No estudo do abdome agudo, as incidências básicas incluem
- A)PA supino; AP ortostática; Lateral direita.
Errada, porque lateral direita não é a incidência básica clássica para abdome agudo e não substitui a radiografia de tórax em PA.
- B)PA ortostática; PA supino; Lateral esquerda.
Errada, porque mistura posições inadequadas para o protocolo básico e deixa de incluir a radiografia de tórax, que é fundamental na pesquisa de pneumoperitônio.
- C)PA supino; AP ortostática; AP da pelve.

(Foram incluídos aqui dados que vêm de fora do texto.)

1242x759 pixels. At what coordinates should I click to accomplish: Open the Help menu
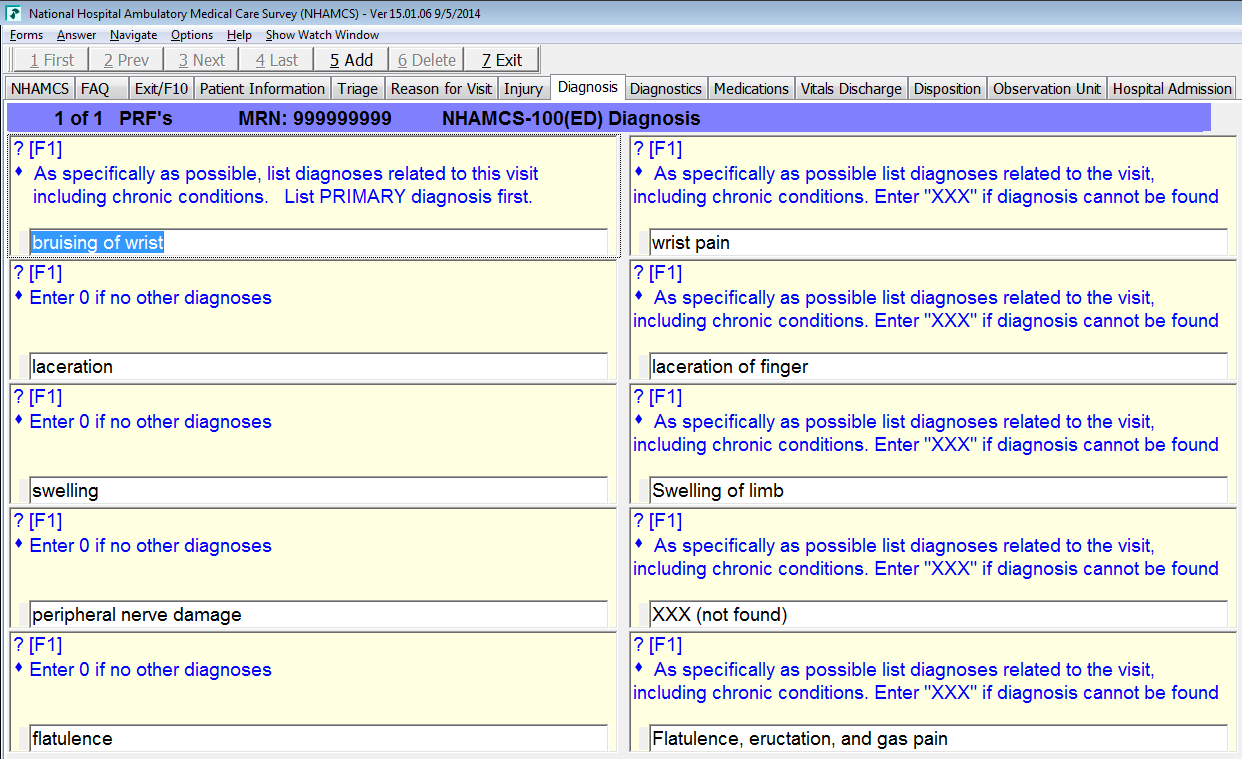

Errada, porque a AP da pelve não faz parte do conjunto clássico de incidências básicas do abdome agudo.
- D)PA supino; Lateral esquerda; Lateral direita.
Errada, porque faltam a incidência ortostática e a radiografia de tórax, e as laterais não são o padrão básico do protocolo.

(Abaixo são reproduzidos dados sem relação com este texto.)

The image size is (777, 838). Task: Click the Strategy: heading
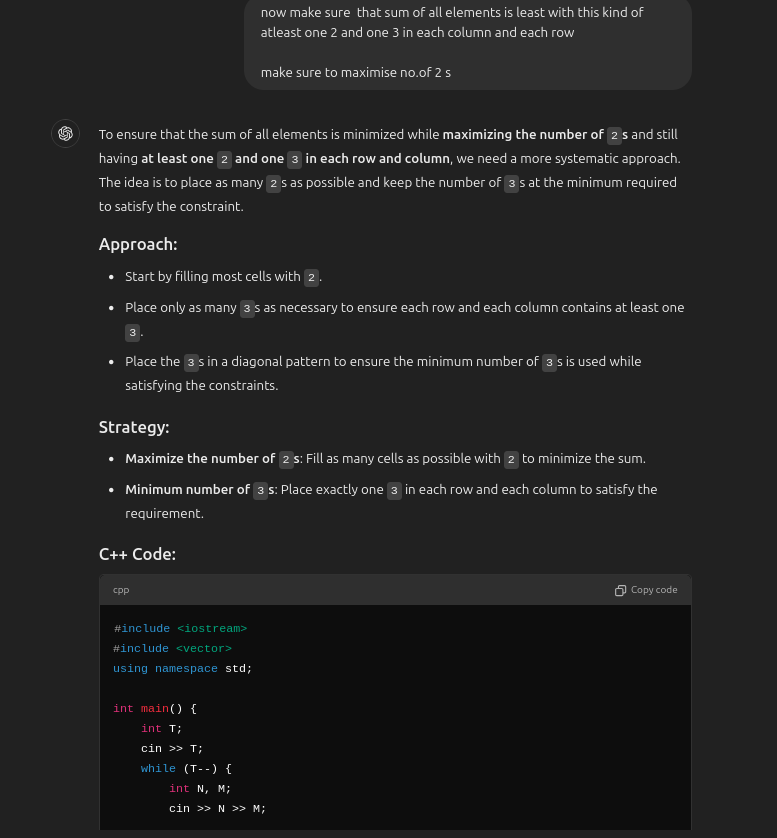134,427
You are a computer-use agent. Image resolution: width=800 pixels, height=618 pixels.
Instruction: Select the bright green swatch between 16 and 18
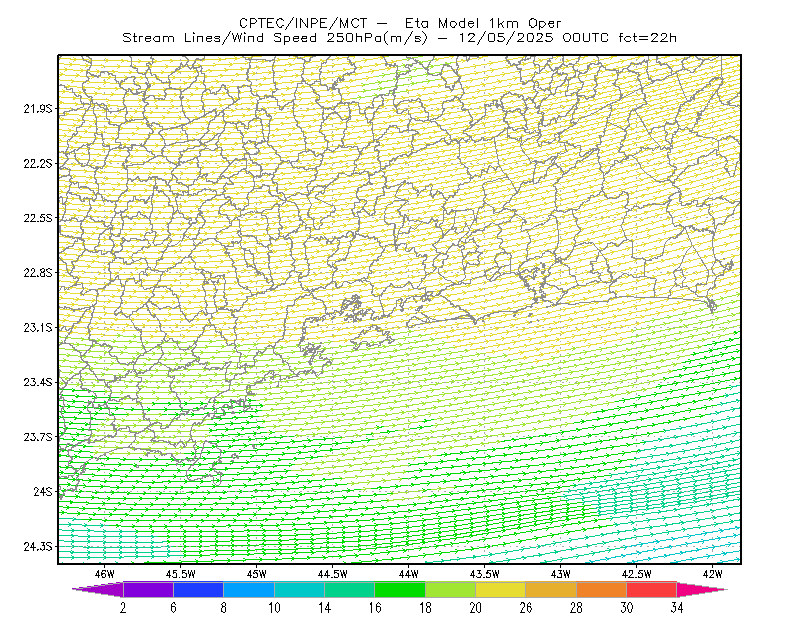[x=400, y=589]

- E)AP supino; AP ortostática; PA do tórax.
Certa, porque o conjunto básico inclui abdome AP supino, AP ortostática e radiografia de tórax em PA para pesquisar ar livre e níveis hidroaéreos.
Gabarito: E
No abdome agudo, o objetivo da radiografia simples não é “ver tudo”, mas achar sinais rápidos de perfuração, obstrução e níveis hidroaéreos. Por isso, o protocolo básico costuma combinar uma incidência do abdome em decúbito, uma em ortostatismo e uma radiografia de tórax em PA, que ajuda a pesquisar ar livre sob o diafragma. É o trio clássico que a prova adora cobrar. A imagem do abdome em AP supino mostra a distribuição geral das alças, dilatações e padrão gasoso. A ortostática é importante para evidenciar níveis hidroaéreos e líquido livre em algumas situações. Já o tórax em PA entra porque um pneumoperitônio pode aparecer primeiro ali, como aquele detalhe que salva o diagnóstico antes de virar novela. Por isso, a alternativa E está correta: AP supino, AP ortostática e PA do tórax. Essa é a combinação mais cobrada como incidência básica no estudo do abdome agudo em radiologia convencional. Em termos práticos, é o exame inicial para triagem, embora hoje muitas condutas complementem com ultrassonografia ou tomografia, conforme a suspeita clínica.